Currently, shale gas development is only open to a limited number of Chinese state-owned companies which may or may not be in partnership with international companies (as minority shareholders). This may change soon. MLR said in its recent news release that the Government would like to see a ‘variety of investors’ to participate in shale gas development. This appears to suggest that private companies will be given an entry ticket to the game. Many major foreign oil companies are keen to leverage their technology and know-how to gain access to China’s shale gas market and to participate in future bidding opportunities.

As mentioned above, the Government is reviewing its energy policy as a result of calls from academics and industry players for preferential tax treatment, waiver of fees for shale gas mineral rights and the reduction of licence fees payable for shale gas exploration. We may expect further guidance and/or detailed rules on shale gas development to be introduced later this year.

When the Government announced its natural gas price reform pilot scheme in December 2011, it made liberalization of the prices for unconventional gas as one of its energy reform targets.

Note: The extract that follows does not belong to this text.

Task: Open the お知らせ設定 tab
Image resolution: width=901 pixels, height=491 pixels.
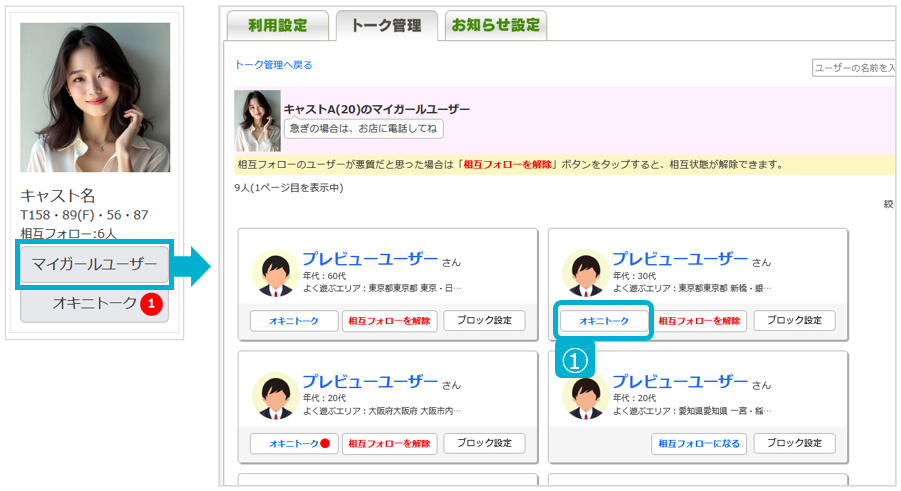Action: coord(496,26)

Once the prices are liberalised, shale gas exploration companies will be able to pass on their development costs through the gas distribution chain, which will turn the shale gas business into a more attractive investment for more investors.

The oil and gas resources study centre of MLR has made a rather optimistic forecast of China’s prospective shale gas output by 2015 and 2020. According to its prediction, China’s shale gas output could reach 6. 5 billion cubic metres per annum by 2015 and 100 billion cubic metres per annum by 2020. Shale gas will constitute approximately 26% of China’s natural gas consumption by 2020.

If all goes as predicted, shale gas will become a game changer for China’s energy consumption pattern. A healthy development of the shale gas business will in no doubt reduce China’s addiction to coal and reliance on imported crude oil and gas, including liquefied natural gas.